4-Yargıtay 12. Hukuk Dairesi 28.02.2013 tarih 2013/320 E. 2013/6656 K. sayılı ilamında
''Kıymet takdirine karşı yapılan şikayetler üzerine verilen kararlar kesin olmakla birlikte anılan hükümler ihalenin feshi aşamasında incelenebilir.

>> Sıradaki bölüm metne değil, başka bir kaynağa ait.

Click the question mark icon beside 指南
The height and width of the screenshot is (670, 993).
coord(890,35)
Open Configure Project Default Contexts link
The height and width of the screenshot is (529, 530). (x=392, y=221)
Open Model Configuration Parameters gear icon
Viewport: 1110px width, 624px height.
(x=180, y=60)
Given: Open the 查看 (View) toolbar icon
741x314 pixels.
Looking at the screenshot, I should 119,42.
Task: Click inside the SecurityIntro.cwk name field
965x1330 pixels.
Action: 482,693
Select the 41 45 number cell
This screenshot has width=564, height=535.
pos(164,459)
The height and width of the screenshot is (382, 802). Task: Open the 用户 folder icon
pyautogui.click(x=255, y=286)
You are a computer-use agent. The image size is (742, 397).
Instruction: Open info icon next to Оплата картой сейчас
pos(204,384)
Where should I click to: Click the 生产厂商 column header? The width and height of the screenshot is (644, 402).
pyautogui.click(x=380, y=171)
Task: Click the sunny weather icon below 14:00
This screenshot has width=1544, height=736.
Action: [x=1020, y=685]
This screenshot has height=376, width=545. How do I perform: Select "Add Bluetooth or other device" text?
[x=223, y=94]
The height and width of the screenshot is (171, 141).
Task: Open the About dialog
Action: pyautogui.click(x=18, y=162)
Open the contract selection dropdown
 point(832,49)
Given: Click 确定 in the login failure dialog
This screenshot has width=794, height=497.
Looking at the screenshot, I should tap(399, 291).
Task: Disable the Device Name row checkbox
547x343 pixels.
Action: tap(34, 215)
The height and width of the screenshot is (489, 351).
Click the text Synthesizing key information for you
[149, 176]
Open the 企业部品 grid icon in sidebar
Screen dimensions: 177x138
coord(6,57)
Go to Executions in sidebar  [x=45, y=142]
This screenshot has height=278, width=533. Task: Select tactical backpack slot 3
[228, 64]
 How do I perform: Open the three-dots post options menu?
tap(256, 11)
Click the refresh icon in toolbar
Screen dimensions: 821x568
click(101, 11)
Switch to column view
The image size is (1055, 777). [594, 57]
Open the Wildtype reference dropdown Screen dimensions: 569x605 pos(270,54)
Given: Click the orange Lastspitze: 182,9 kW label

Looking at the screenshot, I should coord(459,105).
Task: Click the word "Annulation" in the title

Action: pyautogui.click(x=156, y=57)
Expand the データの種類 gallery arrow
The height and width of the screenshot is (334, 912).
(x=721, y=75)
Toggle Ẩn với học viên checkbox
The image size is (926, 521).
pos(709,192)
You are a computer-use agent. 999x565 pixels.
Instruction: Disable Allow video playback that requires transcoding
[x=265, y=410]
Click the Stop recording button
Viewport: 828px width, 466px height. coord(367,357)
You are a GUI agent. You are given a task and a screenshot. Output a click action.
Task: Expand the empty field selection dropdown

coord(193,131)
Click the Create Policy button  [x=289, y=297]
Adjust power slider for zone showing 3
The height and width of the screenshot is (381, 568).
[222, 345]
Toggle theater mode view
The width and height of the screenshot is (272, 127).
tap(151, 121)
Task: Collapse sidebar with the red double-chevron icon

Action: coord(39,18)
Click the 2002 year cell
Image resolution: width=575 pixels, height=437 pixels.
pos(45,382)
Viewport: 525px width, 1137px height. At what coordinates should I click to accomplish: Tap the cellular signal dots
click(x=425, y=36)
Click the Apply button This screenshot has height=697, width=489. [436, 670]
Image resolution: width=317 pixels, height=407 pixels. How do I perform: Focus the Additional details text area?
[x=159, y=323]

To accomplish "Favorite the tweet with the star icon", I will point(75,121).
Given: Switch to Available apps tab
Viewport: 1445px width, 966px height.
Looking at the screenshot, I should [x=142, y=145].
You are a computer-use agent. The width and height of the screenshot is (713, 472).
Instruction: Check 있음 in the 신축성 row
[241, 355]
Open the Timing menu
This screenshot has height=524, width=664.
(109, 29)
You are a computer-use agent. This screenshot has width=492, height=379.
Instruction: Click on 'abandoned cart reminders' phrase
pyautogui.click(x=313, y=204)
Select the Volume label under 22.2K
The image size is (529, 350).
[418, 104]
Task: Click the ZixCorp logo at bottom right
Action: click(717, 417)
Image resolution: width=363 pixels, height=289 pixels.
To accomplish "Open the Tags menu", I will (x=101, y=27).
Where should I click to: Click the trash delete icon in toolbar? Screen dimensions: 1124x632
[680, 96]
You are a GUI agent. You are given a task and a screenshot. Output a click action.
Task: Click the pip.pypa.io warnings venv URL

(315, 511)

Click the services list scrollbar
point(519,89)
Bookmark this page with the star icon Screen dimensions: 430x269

Borçlu vekilince yasal sürede kıymet takdirine karşı şikayette bulunulduğu halde mahkemece tasınmazın gerçek degeri usulünce tesbit edilmeden hatalı gerekçe ile ve düzenletilen bilirkisi raporuna da aykırı olacak sekilde sikayetin reddine karar verilmiş olduğundan bu yanlışlık ihalenin feshini gerektirmektedir' kararı gerekçe yapılarak şikayetini süresince yapan tarafın şikayetin reddi kararı kesin olmasına rağmen ihalenin feshinde inceleme yapıldığından, tahkikata geçildikten sonraki kıymet takdirine itirazımız istinaf bakımından lehe sonuç yaratır mı?
5-Diğer B parseli için mahkeme gerekçeli kararda herhangi bir karar vermemiştir.İhale sonrasında bakiye kalan tutarı yatırmayan diğer ihale alıcısı bakımından icra müdürünce İİK. M. 133//1 gereği ihale kararını kaldırması gerektiğini yada kendisi karar vererek B parseli için ihaleyi feshetmesi gerekmez midir?